##### Provided passage #####
Perhaps Walter can explain how this sanitised account of Zimbabwean history explains the Mugabe capitalist regime's continuing, relentless assaults on that country's working class, urban poor and farmworkers (see the link below from 2005)? Does he really believe that the country's vast majority of workers and urban dwellers are simply agents of imperialism? If not, is not the Zim workers' movement entitled to resist that regime? Should we not heed the views of the Zimbabwean socialists and the organised workers' movements in Zim? Should we not offer them our solidarity, while at the same exposing the hypocrisy and double standards of Western governments seeking to expoit the situation for their own ends?

I'd again urge Walter and others to read Dale McKinley's 2000 & 2001 articles on the true nature of the Mugabe regime at http://www.greenleft.org.au/2000/404/23768 & http://www.greenleft.org.au/2001/441/26463

Norm.

**********

Zimbabwe’s authoritarian capitalist government, headed by President Robert Mugabe, has unleashed a massive wave of police brutality and destruction in an attempt to terrorise the country’s fiercely anti-government urban working class and other poor city dwellers.

Thousands of riot police have invaded working-class urban townships in the dead of night, looting and torching small traders’ market stalls, roadside “tuckshops”, carpenters’ workshops, and arresting and fining anybody suspected of “informal” economic activities. The wave of repression began in mid-May, reached a crescendo in late May and has continued into June.
##### Data for this task #####
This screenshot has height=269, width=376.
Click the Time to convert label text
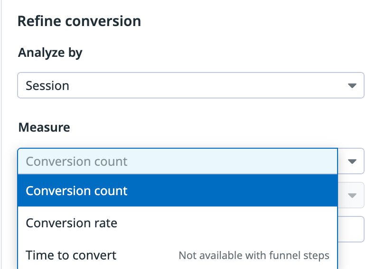click(71, 255)
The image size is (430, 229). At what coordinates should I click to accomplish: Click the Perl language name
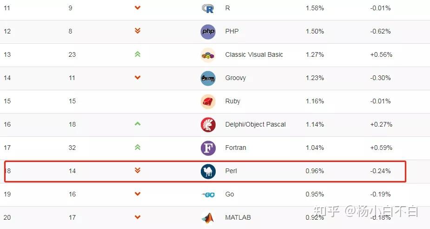click(x=231, y=171)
#####
Given task 1: In the post on Zimbabwe, list every kind of place that the riot police are said to have looted and torched.
Given task 2: Copy the part of the records that opens with the line containing "The image size" and runs through the end of the records. Leave the pictures out.

Correct response 1:
- small traders' market stalls
- roadside "tuckshops"
- carpenters' workshops

Correct response 2:
The image size is (430, 229). At what coordinates should I click to accomplish: Click the Perl language name
click(x=231, y=171)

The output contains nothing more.